Quegli elettroni disobbedienti ad Einstein

effetto fotoelettrico

L’eccezione che conferma la regola secondo gli studiosi, che non vogliono screditare la teoria dell’effetto fotoelettrico, per la quale Albert Einstein fu insignito del premio Nobel per la Fisica nel 1905: i ricercatori dell’Università di Gottingen (Germania) annunciano infatti la creazione di particolari nanomateriali che inducono gli elettroni a comportarsi in modo differente da quanto previsto dal genio tedesco trapiantato negli Stati Uniti.
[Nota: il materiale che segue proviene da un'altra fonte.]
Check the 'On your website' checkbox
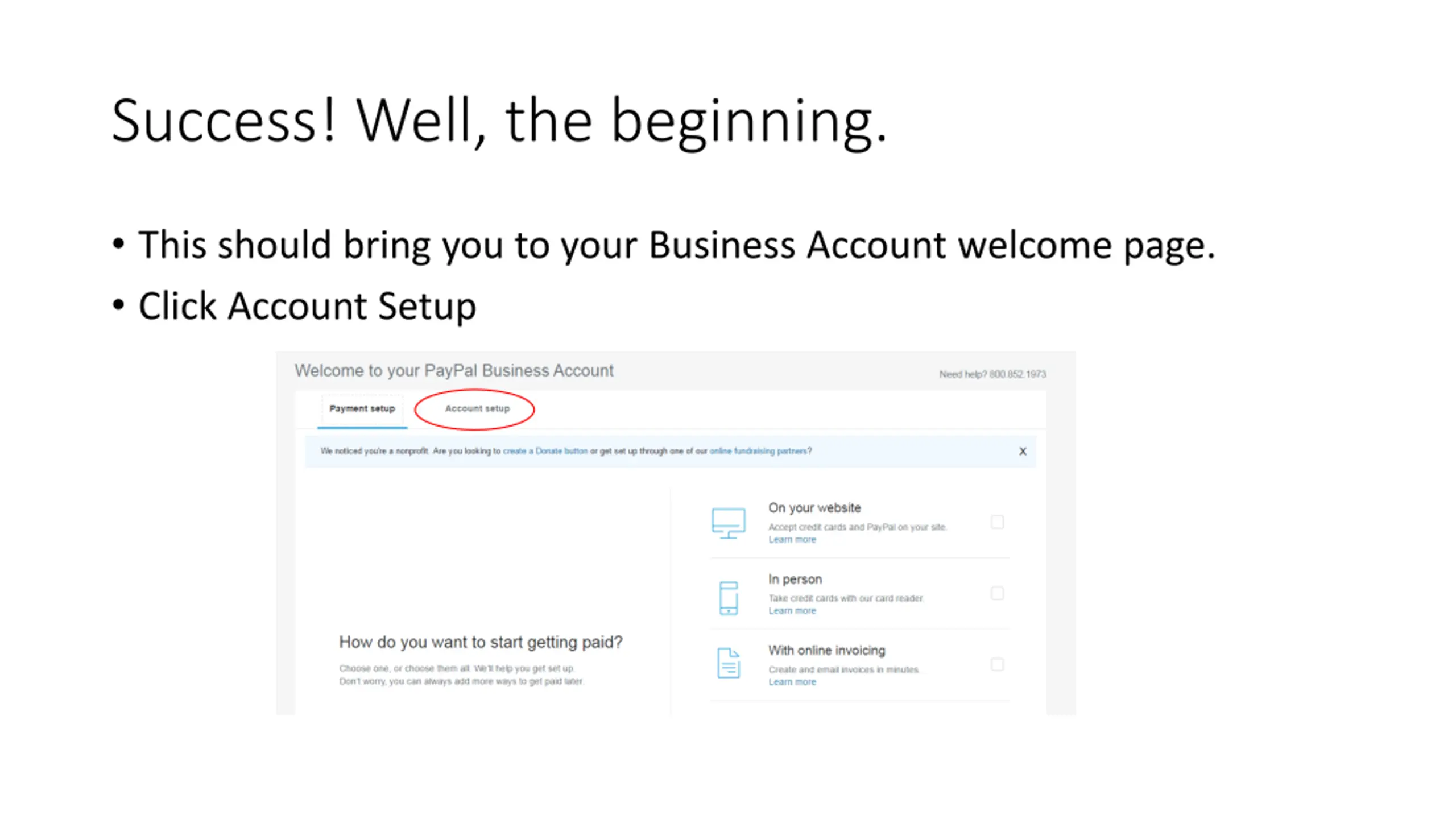This screenshot has height=819, width=1456. point(997,522)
L’effetto fotoelettrico è caratterizzato dall’emissione di elettroni dalla superficie di materiali, normalmente metallici, quando questa è colpita da una radiazione elettromagnetica di una specifica frequenza. L’effetto è dovuto alla natura dualistica degli elettroni, che sono particelle ma si propagano per onde a causa delle loro dimensioni (sono infatti duemila volte più piccoli dei protoni, a loro volta particelle componenti l’atomo).

Se vengono colpiti da una radiazione di particolare frequenza questi vengono eccitati, ovvero incrementano la loro energia, fino ad abbandonare gli atomi dove risiedevano. Il fenomeno è alla base del meccanismo di funzionamento dei pannelli fotovoltaici.
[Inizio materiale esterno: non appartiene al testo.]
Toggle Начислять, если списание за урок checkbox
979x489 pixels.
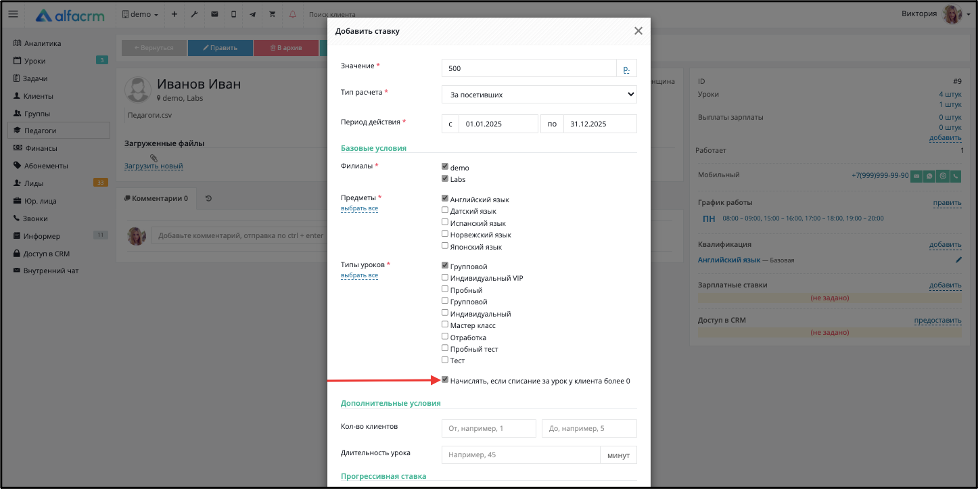click(445, 380)

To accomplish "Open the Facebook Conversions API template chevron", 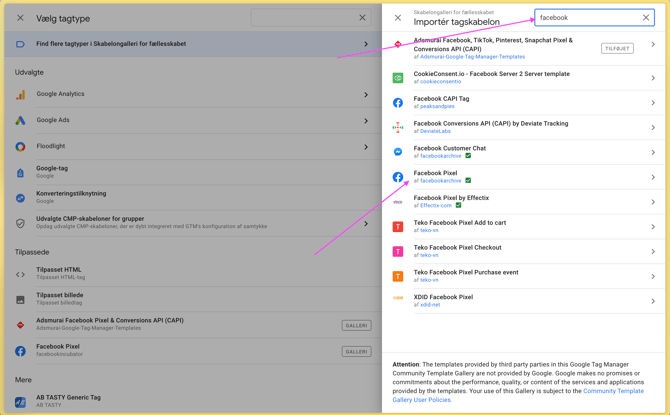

L’esperimento ha utilizzato impulsi laser ultra brevi (dalla durata inferiore a un milionesimo di miliardesimo di secondo) su una nanostruttura con atomi d’oro: in questo modo ha individuato alcuni comportamenti che non sarebbero spiegabili con la teoria di riferimento elaborata da Einstein. In particolare gli elettroni oggetto dello studio non hanno risposto solo alle variazioni di frequenza, ma anche di intensità della radiazione, cosa che Einstein non aveva previsto.

Non si tratta di rimettere in discussione la teoria - ha commentato  Paolo Mataloni, docente di ottica quantistica presso l’Università di Roma La Sapienza- ma possiamo considerare questo risultato una dimostrazione di come le moderne tecniche ci possano portare a osservare comportamenti o frontiere ancora poco note”.

Il lavoro è stato pubblicato su Nature.